- The Consumer Financial Protection Bureau (CFPB) issued an interpretive rule Wednesday, reasserting its authority to examine lenders for potential violations of the Military Lending Act (MLA).
- The bureau began reviewing lenders’ records surrounding the MLA since 2013 but stopped conducting exams in 2018 under Trump-era Acting Director Mick Mulvaney, on the rationale that the law granted the CFPB enforcement authority but not supervisory authority.
- Democratic lawmakers, service member groups and consumer advocates had argued that, in stepping back, the bureau was abdicating its duty to troops and their families.
Without exams, the CFPB has been relegated to using formal investigations to monitor MLA compliance — a system the bureau, in its rule Wednesday, said leads to "wasteful inefficiencies."
Nonetheless, the agency has flagged several companies for potential MLA violations over the past few months.
The CFPB sent MoneyLion civil investigative demands (CIDs) in 2019, 2020 and 2021 concerning its membership model and the company’s compliance with the MLA, the company said last week in a Securities and Exchange Commission (SEC) filing.
The bureau issued a CID to OppFi, stemming from a consumer complaint meant to determine whether the loan servicer's lending practices violated the MLA, the company said in March.
And the agency fined Nevada-based Omni Financial nearly $2.2 million in December over alleged MLA violations.
The MLA, passed in 2006, caps at 36% the interest rate lenders can charge military borrowers on consumer loans.
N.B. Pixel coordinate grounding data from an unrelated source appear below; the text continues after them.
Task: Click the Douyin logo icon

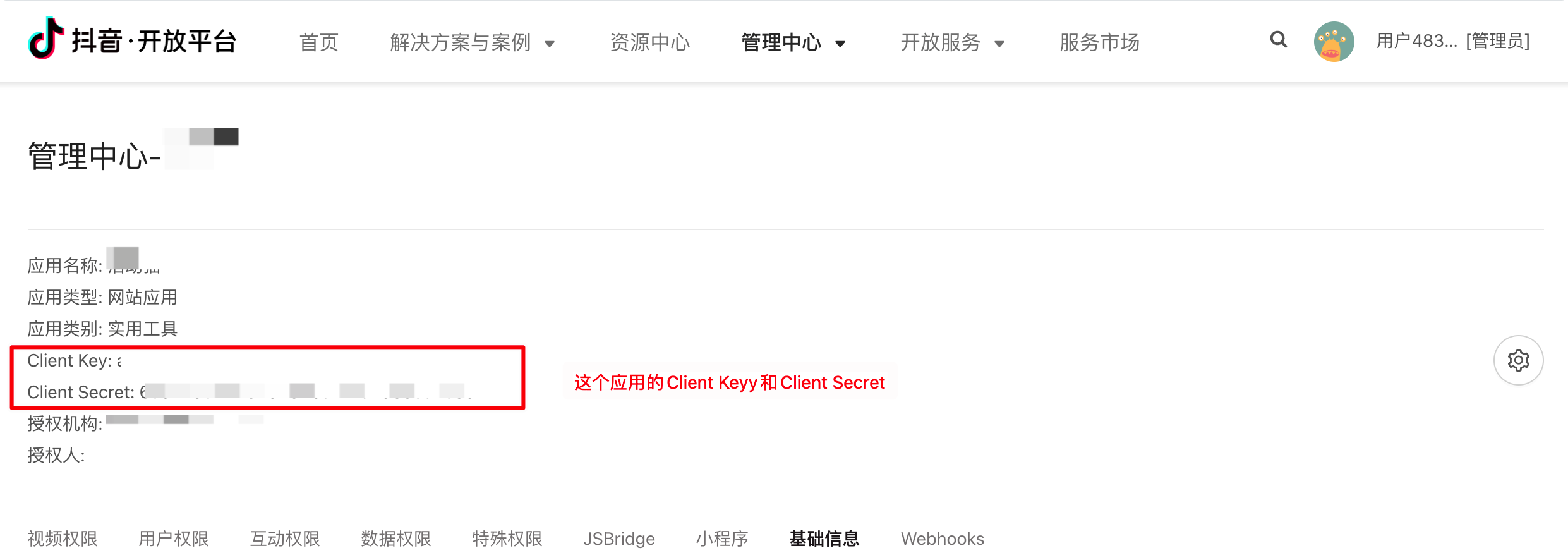Action: pyautogui.click(x=46, y=39)
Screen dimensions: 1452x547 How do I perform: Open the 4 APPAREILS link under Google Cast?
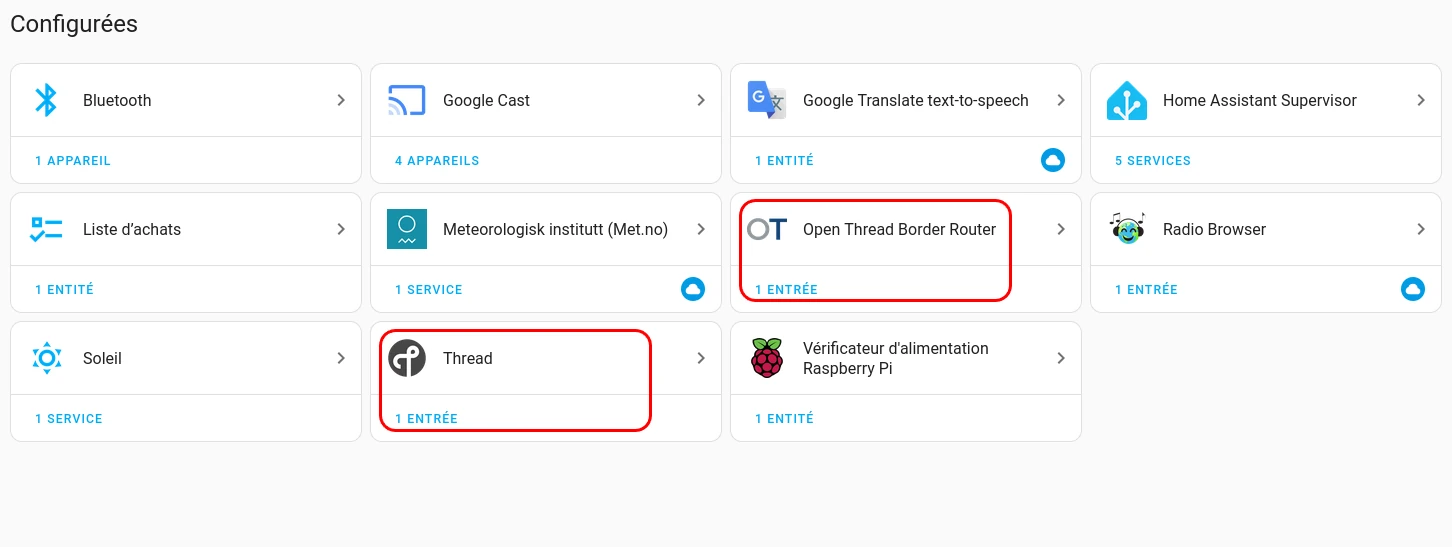click(437, 160)
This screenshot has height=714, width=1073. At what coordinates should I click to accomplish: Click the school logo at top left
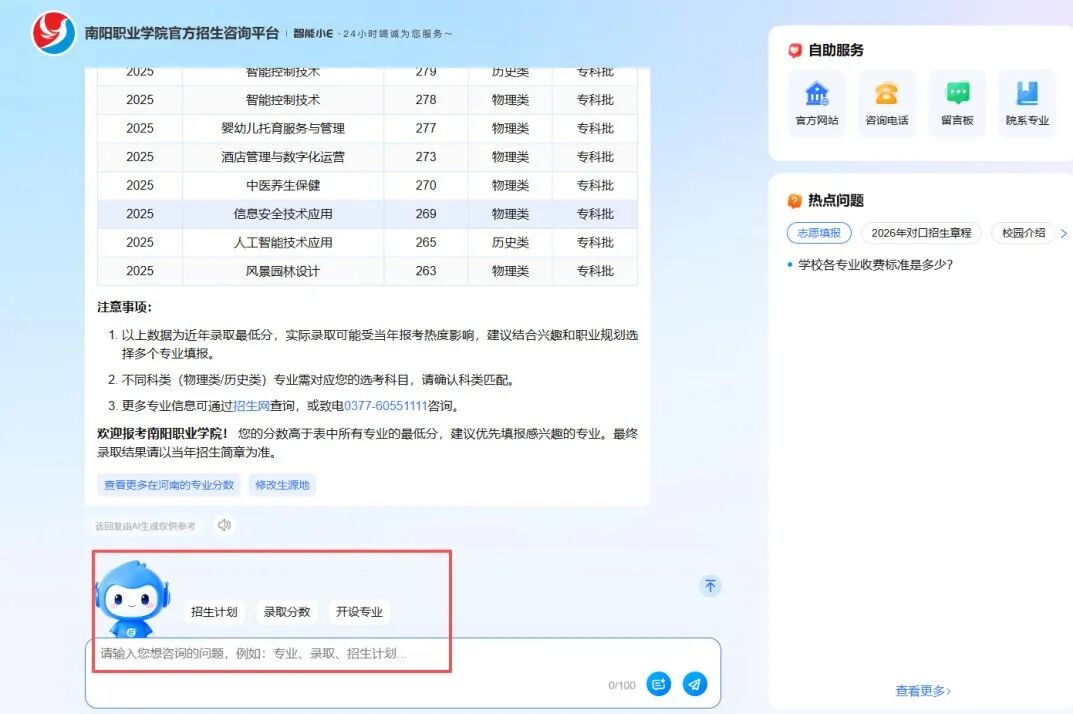tap(53, 33)
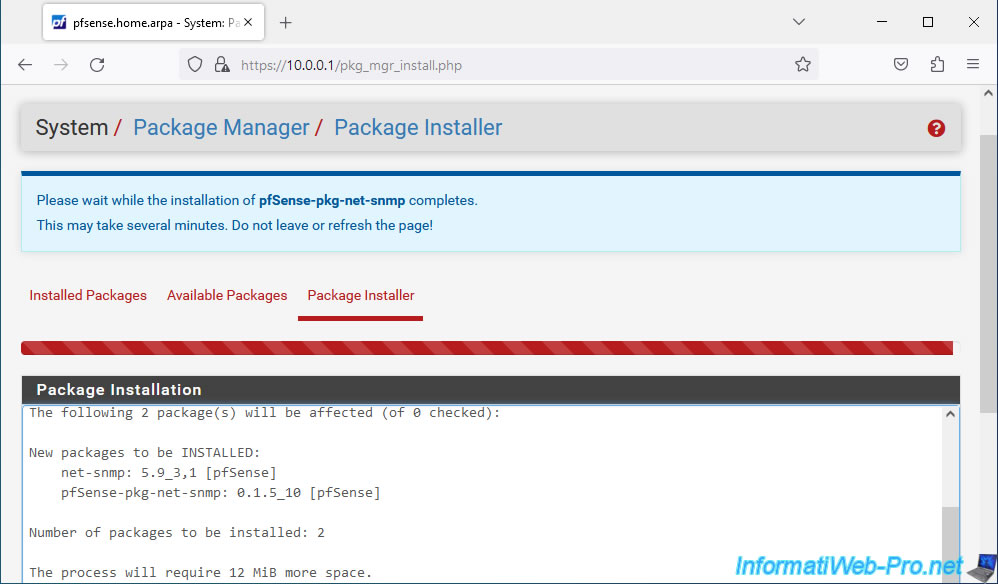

Mulvaney had asked Congress to open the law for revision so the CFPB’s authority could be clarified. But advocates argued that would push lending groups to lobby for exemptions to the rate cap.
Dave Uejio, the CFPB’s current acting director, signaled in January that the bureau's official policy would be to supervise lenders for compliance with the MLA's protections.
"The bureau believes that it does have [that] requisite authority, and that the view that it originally took in 2013 was the correct one," the CFPB said Wednesday. The agency "does not find [the previous administration’s] beliefs persuasive and ... will now resume MLA-related examination activities."
At issue is the lack of specific language in the MLA regarding supervisory authority. The CFPB on Wednesday said that omission doesn’t preclude examinations so much as leave room for them.
A section of the 2010 Dodd-Frank Act gave the CFPB authority to conduct exams of banks, nonbanks and credit unions to detect "risks to consumers." Risks posed to service members or their dependents "fall squarely within that category" and are associated with conduct in other federal consumer protection laws, such as the Truth in Lending Act, which the CFPB is explicitly charged with enforcing, the bureau said Wednesday in its interpretive rule.